Hodge has been savaged by Theresa May, her Tory counterpart. Despite this, she has spoken resolutely of the state’s duty to intervene in family life to support good parenting and prevent abuse. She has said “For me it is not a question of whether we should intrude in family life, but how and when….”.
Overall, the government has been destructively cautious in its proposals for intervention – in respect of combating abuse, stopping smoking, tackling obesity, reducing teenage pregnancy, curbing alcohol abuse and controlling gambling.
And, yet, apart from members of the far right amongst whom no state intervention is acceptable, there is no groundswell of public opinion against government action.
As Anna Coote recently wrote: “Most people recognise the value of governments acting on citizens’ behalf to minimise serious health risks. This has always been part of our political landscape – from pasteurisation of milk…vaccination programmes, to motor cycle helmets, speed limits and smoking bans on public transport…”.
A recent survey of 1000 people by the Kings Fund, a health policy think tank’, revealed that most people favoured state intervention and had no fear of a ‘nanny state’. For example, 66% wanted a smoking ban in public places; 73% wanted a stop on advertising junk foods to children; while 80% wanted government action to reduce the price of fruit and vegetables.
In fact, the Blair government’s exaggerated and highly publicised anxiety not to be accused of nanny statism could be seen as a cynical ploy to create the very back-lash it claims to fear.
The government has not hesitated in intervening to remove basic human rights in the fight against ‘terrorism’. Yet it is remarkably shy of intervention which might curb the profits of supermarket chains, tobacco companies or the drinks industry.
Arguably, there is now a clear ideological split within Labour between the vestiges of ‘Old Labour’ welfare socialism and Blairite social policies which are deeply attractive to large private companies – and the occasional large donor to the Labour Party.
Simon Clark, director of the smokers’ lobby group “Forest” articulates the conventional Tory/Blairite position on social policy: “Most of us want less not more government….few people want to be nannied from cradle to grave.”
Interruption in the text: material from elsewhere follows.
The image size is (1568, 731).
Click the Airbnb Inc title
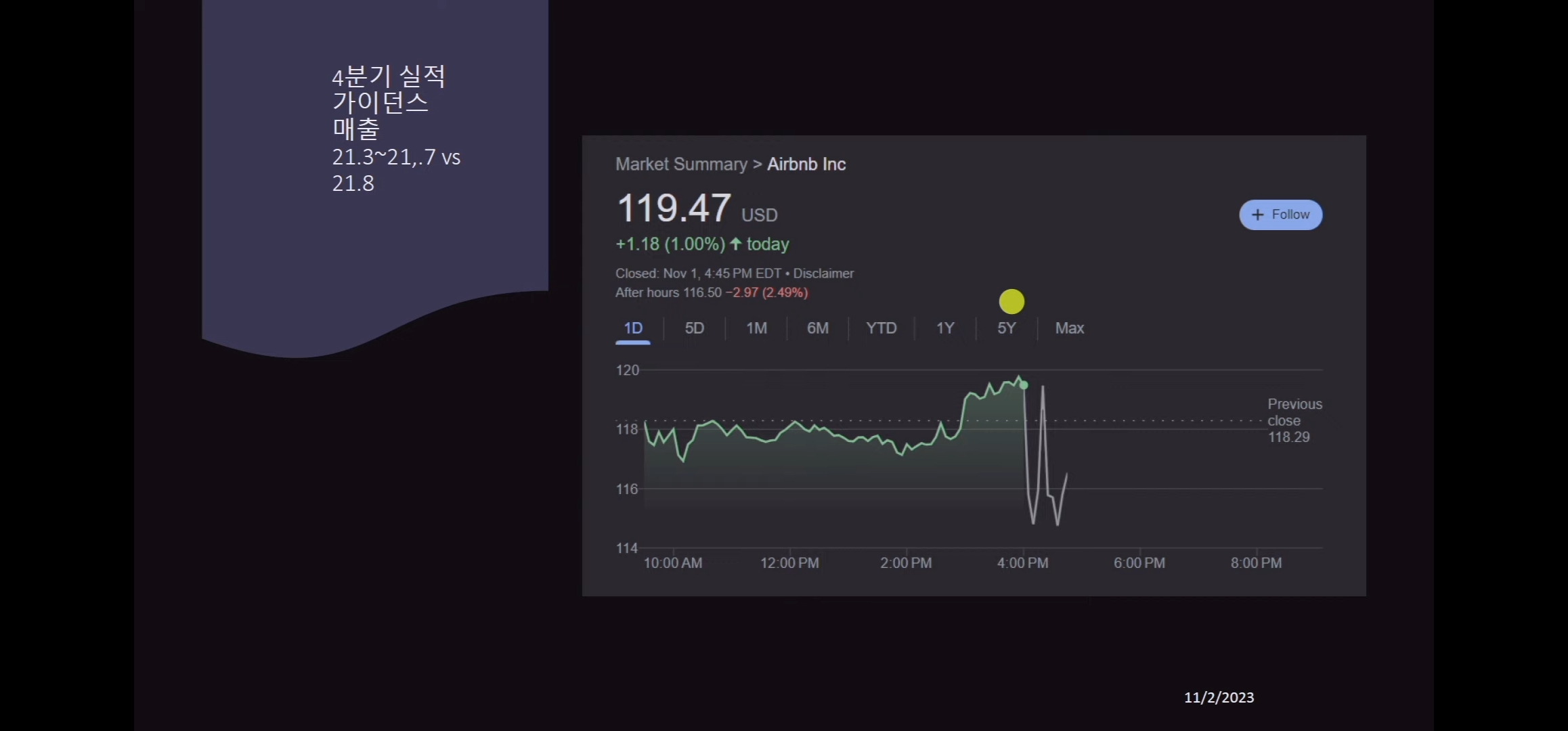(806, 164)
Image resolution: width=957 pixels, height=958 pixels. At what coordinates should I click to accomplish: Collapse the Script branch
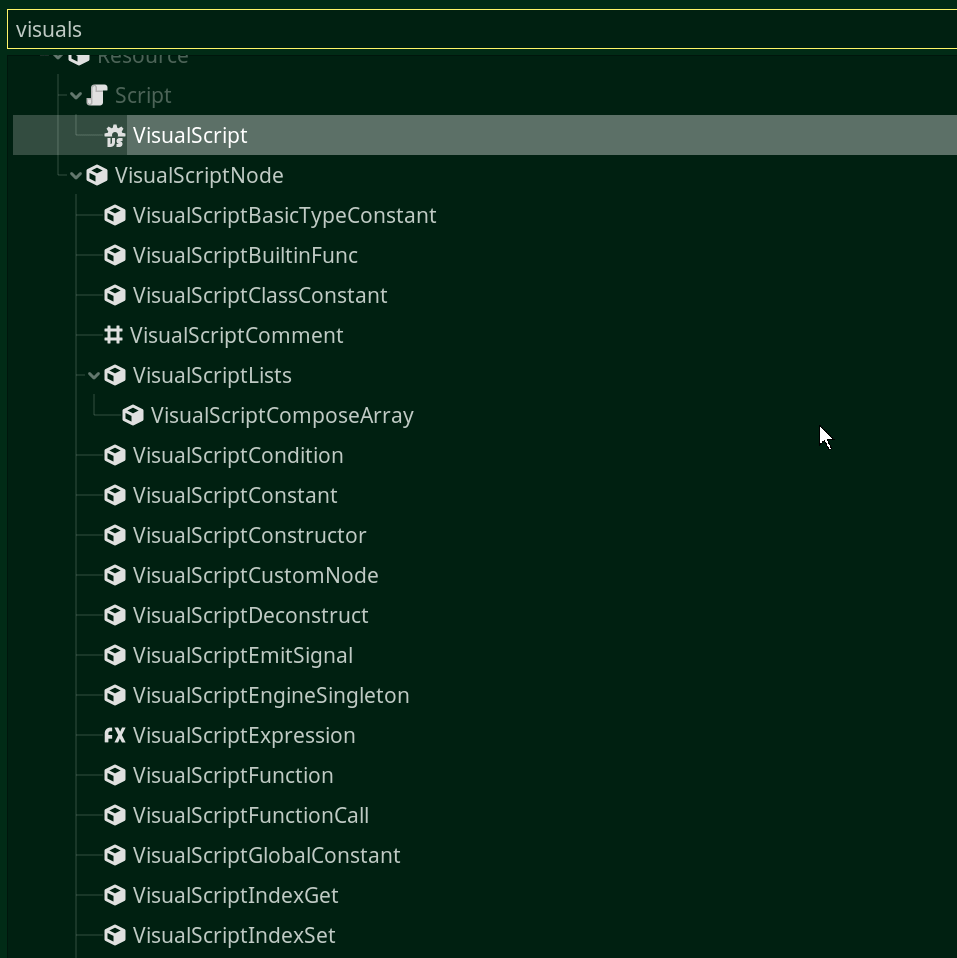76,95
I believe this is a misreading of the public mood and that, in fact, people are crying out for effective and accountable government. Parents are beginning to demand controls on firms that peddle junk food to children while ‘sponsoring’ school and sports equipment. They are tired of companies that talk about ‘choice’ while cynically bombarding their children with advertisements to maximise profits.
Arguably, people want to be free, not of a ‘nannying’ state, but of bullying by multinational companies, manipulation by the media and the craven inability or unwillingness of politicians to stand up to them..
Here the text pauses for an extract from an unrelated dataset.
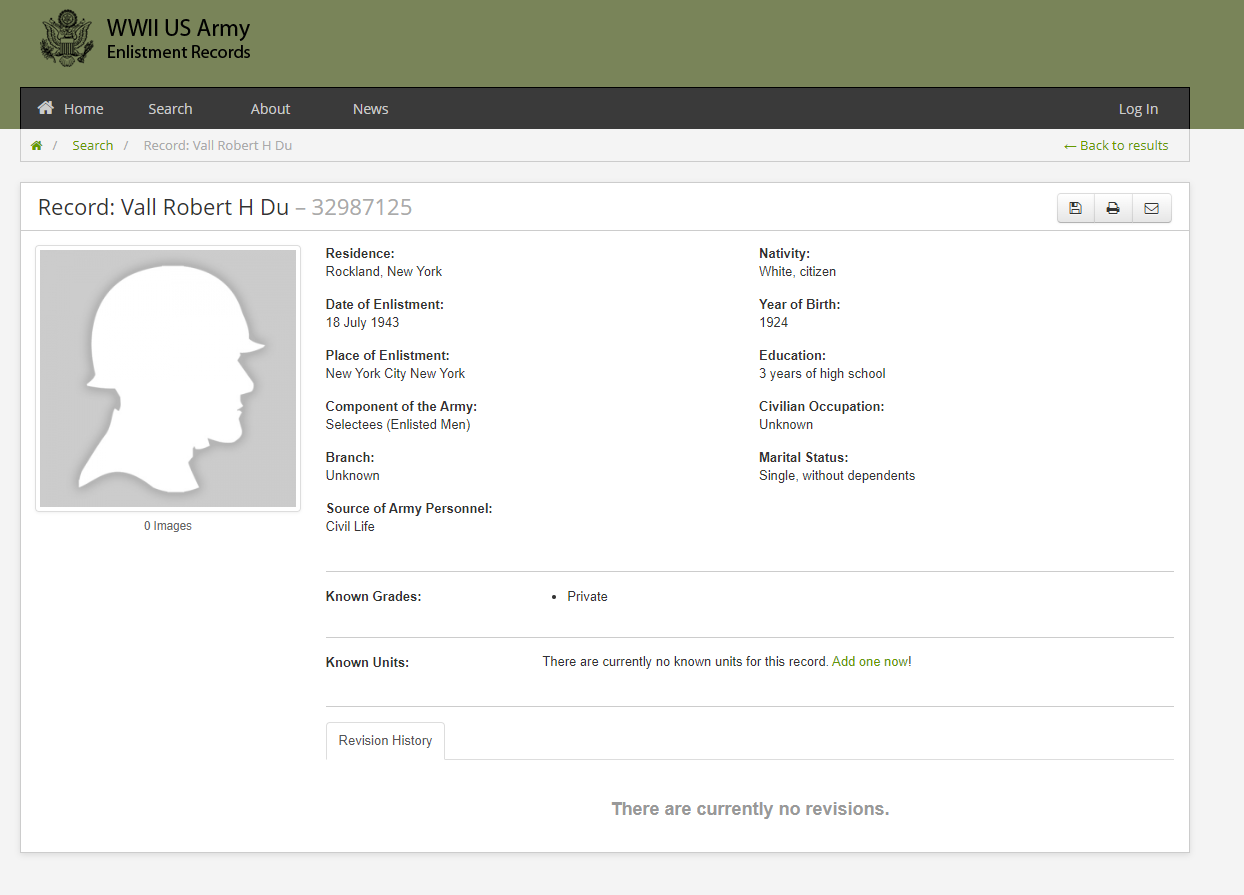Open the About page from navbar
Screen dimensions: 1244x895
click(270, 109)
The old idea of a welfare state caring for its citizens “from cradle to grave” is, and always was, an honourable one. Despite Thatcher’s attempts to dismantle it and Blair’s failure to defend it, people retain the dream of a just society providing housing for the homeless, universal health and social services free at the point of need, decent pensions for elderly people and adequate support for the sick, disabled and unemployed.
The first welfare state was born out of the Second World War. It is to be hoped that people who have been horrified by the drive to profit of recent decades and radicalised by the government’s conduct of war in Iraq may begin to struggle again for both the welfare we need and the state we deserve.